> Extracted material
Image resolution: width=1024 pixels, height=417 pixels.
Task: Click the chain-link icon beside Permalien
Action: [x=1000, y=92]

...

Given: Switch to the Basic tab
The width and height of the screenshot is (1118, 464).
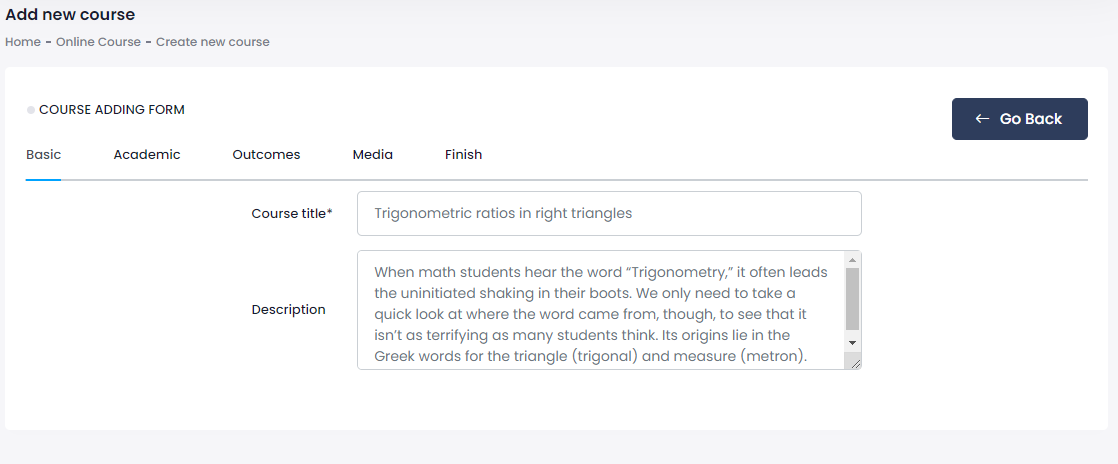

> About this exercise
Reproduce the entries above exactly, but only the lines between the line holding "Given: Switch to the Basic tab" and the line holding "The width and", inclusive.

> Answer box
Given: Switch to the Basic tab
The width and height of the screenshot is (1118, 464).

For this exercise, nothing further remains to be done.